I’m not sure if Minister Shea has looked at the geography of B.C. or of treaty negotiations. First off, I can’t imagine there isn’t anything more fundamental to treaty negotiations in most BC First Nation communities than fisheries. Secondly, not every Nation of the over 200 First Nations in BC is located on the Fraser River.

Why would the Gitsxan, or Tahltan, or Tsay Keh Dene be affected by the Commission’s ruling on Fraser sockeye? (Tsay Keh isn’t even in a Pacific drainage, it’s in the Arctic drainage.)

Even the Terms of Reference for Cohen Commission repeatedly state, for example:

B. …to consider the policies and practices of the Department of Fisheries and Oceans (the “Department”) with respect to the sockeye salmon fishery in the Fraser River.

C. to investigate and make independent findings of fact regarding:

i.  the causes for the decline of Fraser River sockeye salmon…

And really, if the Cohen Commission finds that the “current state of Fraser River sockeye salmon stocks and the long term projections for those stocks” is absolutely dismal — what would some communities have left to negotiate? (I understand there are other important components, however my experience has been fish are central)
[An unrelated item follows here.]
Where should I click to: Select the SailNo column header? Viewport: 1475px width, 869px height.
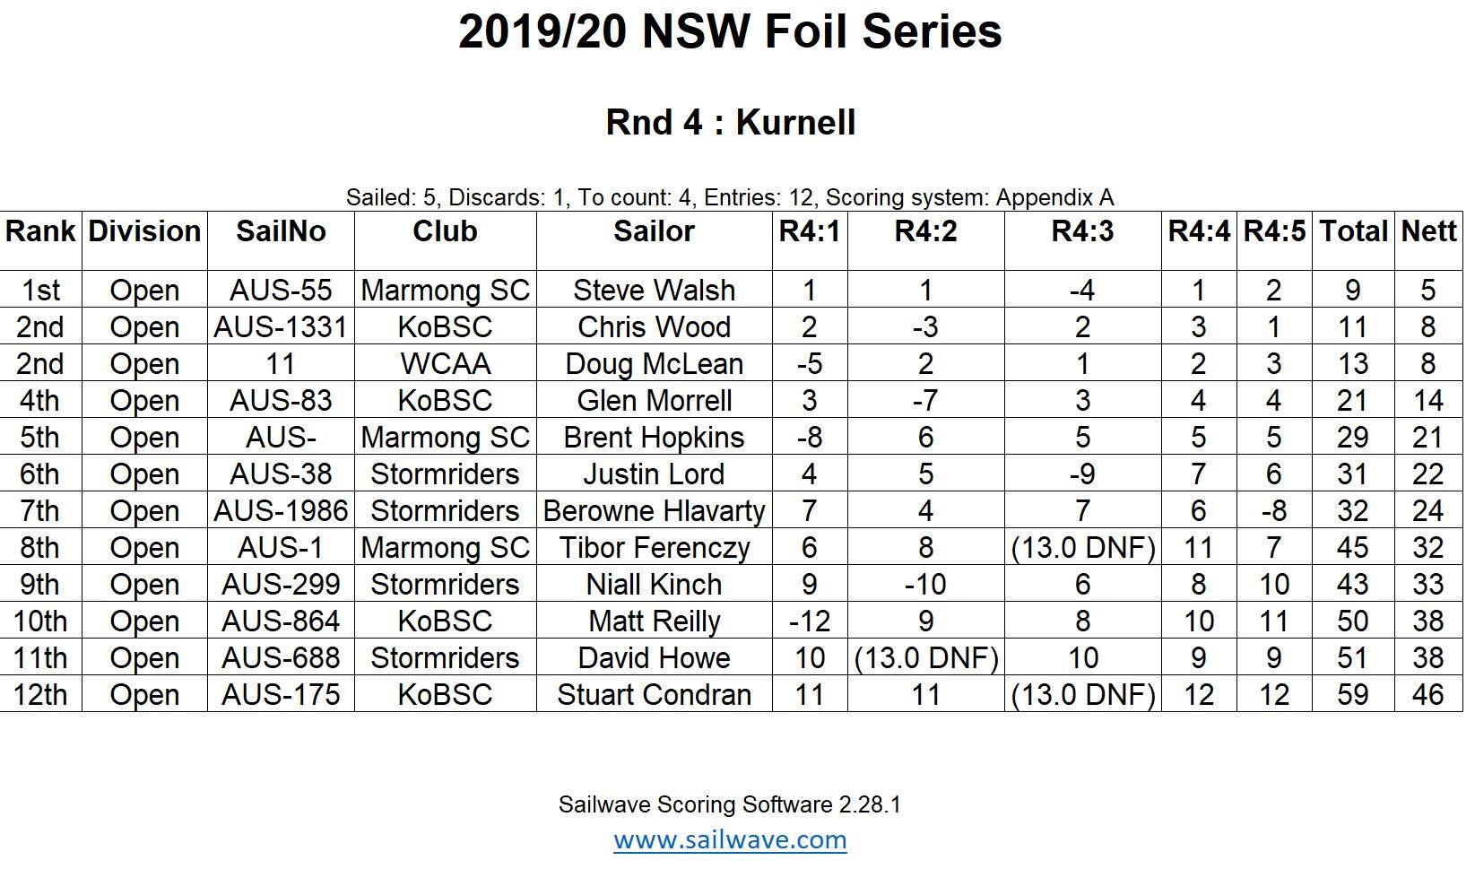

Even the frames the fisheries issue as such:

Fishing Issues
Integral to First Nations’ Culture
First Nations have for thousands of years sustained vibrant and rich cultural identities profoundly linked to BC’s land and waters. It is said that the Nisga’a, people of the mighty river, are so connected to fish that their bones are made of salmon. Living in balance with the land and the water is an integral part of First Nations’ cultures, and fishing is regulated by longstanding cultural laws around conservation and preservation for future generations.
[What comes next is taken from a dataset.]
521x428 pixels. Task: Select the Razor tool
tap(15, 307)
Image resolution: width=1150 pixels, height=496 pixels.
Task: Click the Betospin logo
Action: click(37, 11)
Justice Hinkson in the Morton case has a great observation:

[109] … the very functioning of Canada’s federal system must be continually be reassessed in light of the fundamental values it was designed to serve.

Sadly, it appears that the “fundamental values” of the federal fisheries system are lost. The complete destruction of North-Atlantic Cod was one of the first indicators.

That same federal system is arguing in courts of laws, denying in courts of law — the highest courts of the land — that coastal First Nation societies were not fish-based cultures, didn’t trade with other Nations, and have no commercial interests in fish or salmon.

It appears that maybe the “light” in the hallowed halls of the federal Fisheries ministry is being filtered through brown excrement… excrement that has been hitting fan blades and spraying across windows.

This is more than just shit hitting the fan. This is a full on shit storm.

In times of vastly shrinking public service budgets, red-numbered federal and provincial budgets, and court cases that are slapping a Ministry upside the head… the thought of a public inquiry headed by a judge starting to poke and prod into:

the policies and practices of the Department of Fisheries and Oceans with respect to the sockeye salmon fishery in the Fraser River – including the Department’s scientific advice, its fisheries policies and programs, its risk management strategies, its allocation of Departmental resources and its fisheries management practices and procedures, including monitoring, counting of stocks, forecasting and enforcement,

… has got to have some senior Fisheries bureaucrats seriously considering early retirement.

I will not be surprised to see an exodus from that Ministry faster than a cat hitting water. There is a fundamental shift afoot — and the shift is going to hit the fan real soon.

I might suggest that rather than carrying on this constant legal wrangling based on the act of ‘deny, deny, deny’ — why isn’t there a serious investigation into how First Nation societies up and down the Fraser River co-existed and co-managed salmon resources?

It was also done on the Columbia, the Yukon, the Stikine, and so on. Ground-breaking new approaches and management systems that actually work will not be coming out of bureaucratic behemoths.

Bureaucratic behemoths appear to need a serious slapping from the highest courts before they institute change — and even then, as demonstrated by Minister Shea’s silence on the Nuu-chah-nulth case… legal facts still don’t spur meaningful action.